With regard to Iveco’s activities in Syria, Iveco supplies a small number of trucks to the Altoun Trading Company of Damascus (“Altoun”). Altoun has been a distributor of Iveco vehicles since 1997, and Fiat does not believe that Altoun is owned or controlled by the Syrian government. The number of trucks supplied to Altoun in each of the years in the period from 2002 through the end of September 2005 is summarized in the following table:
Year | No. of Trucks Supplied |
2002 | 54 |
2003 | 36 |
2004 | 111 |
2005 (through 30 Sept.) | 44 |
To put the Syrian sales into perspective, Iveco’s unit sales of commercial vehicles worldwide totaled approximately 161,900 in 2002, 146,400 in 2003, 162,300 in 2004 and 121,500 in the first nine months of 2005; the sales to Syria therefore represent less than 0.1% of Iveco’s unit sales in any of the relevant periods. Revenues generated by these sales represented a similarly minimal portion of Iveco’s revenues over the related periods (and a correspondingly smaller percentage of the net sales and revenues of the Fiat Group as a whole). The trucks supplied to Altoun during this period ranged from delivery vans to medium-heavy trucks of the EuroCargo and EuroTrakker series. None of these vehicles are in any way designed or intended for use as military vehicles. Italian law requires that Iveco obtain a special export authorization from the Italian public authorities with respect to the export from Italy of any military equipment; no such authorization was required in connection with any of the trucks supplied by Iveco to Altoun.
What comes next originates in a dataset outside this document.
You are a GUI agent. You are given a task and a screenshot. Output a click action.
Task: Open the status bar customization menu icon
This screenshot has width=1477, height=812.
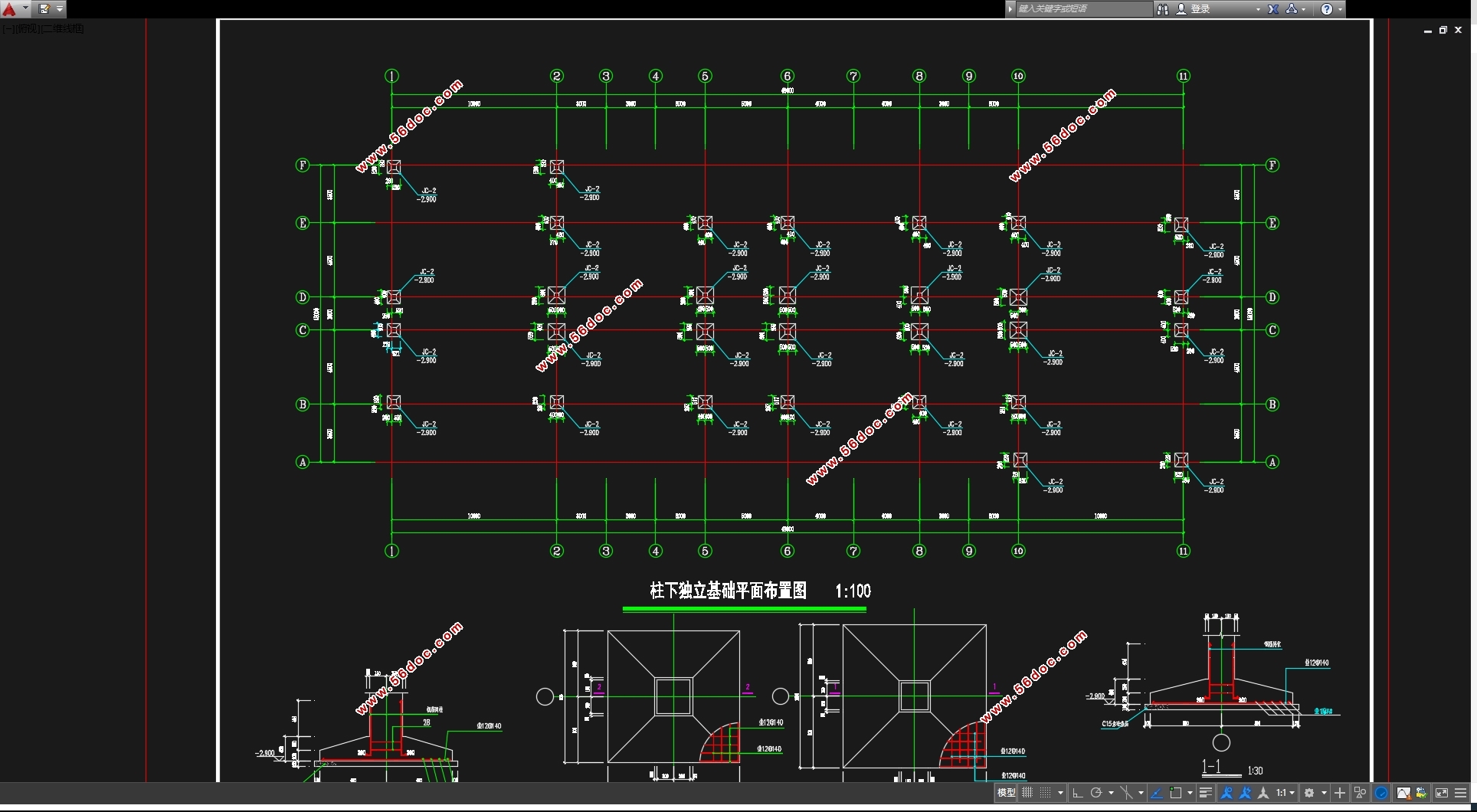click(x=1461, y=793)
Iveco’s Irisbus division also sold 38 new Iliade GTX buses to Larza Trading of Syria in 2000 and approximately 80 used buses of various models to Cham Tour of Syria over the period from 1995 through 2005. Fiat does not believe that either Larza Trading or Cham Tour is owned or controlled by the Syrian government. These sales generated total revenues over the ten-year period of approximately €13 million. Irisbus is currently participating in a tender process organized by the Municipality of Damascus for the supply of approximately 600 medium-sized and larger passenger buses, but does not know if its bid in such tender will be successful in whole or in part. As with the trucks supplied to Altoun, the buses supplied by Irisbus (and those which Irisbus has offered in response to the tender) were not in any way designed or intended for use as military vehicles. Nor is any special Italian export authorization required for the sale of such buses.
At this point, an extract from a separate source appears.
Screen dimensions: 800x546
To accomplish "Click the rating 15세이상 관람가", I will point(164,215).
In addition, Fiat’s CNH Global N.V. agricultural and construction equipment unit has sold a small number of agricultural tractors and related spare parts to E. Hajjar of Aleppo (“Hajjar”), a Syrian dealer that CNH’s predecessor company had inherited as a result of the Fiat Group’s acquisition of Ford New Holland in 1991. Fiat does not believe that Hajjar is owned or controlled by the Syrian government. The number of tractors supplied to Hajjar in each of the years in the period from 2002 through the end of September 2005 is summarized in the following table:
Year | No. of Tractors Supplied |
2002 | 127 |
2003 | 170 |
2004 | 30 |
2005 (through 30 Sept.) | 14 |
The sales to Syria represent significantly less than one percent of CNH’s unit sales of tractors in any of the relevant periods. Revenues generated by the sales of these tractors and related spare parts represented a similarly minimal portion of CNH’s revenues over the related periods (and a correspondingly smaller percentage of the net sales and revenues of the Fiat Group as a whole). The tractors supplied to Hajjar during this period were sourced from CNH facilities in Italy, India, Brazil and Germany, and were generally financed under foreign agricultural aid programs provided by Japan, Italy and the Arab Development Bank. All of the tractors are designed exclusively for agricultural use, and are not in any way designed or intended for use as military vehicles. Italian law requires that CNH obtain a special export authorization from the Italian public authorities with respect to the export from Italy of any military equipment; no such authorization was required in connection with any of the tractors supplied to Hajjar.
Fiat does not have any current or anticipated contacts with Syria other than those described in the preceding paragraphs.
Response with regard to North Korea
The Just Auto article cited in the Staff’s comment is also incorrect in every material respect. Neither Fiat nor any of its subsidiaries are now or ever have been members of any joint venture in North Korea or with the North Korean government and/or the Ryonbong Corporation.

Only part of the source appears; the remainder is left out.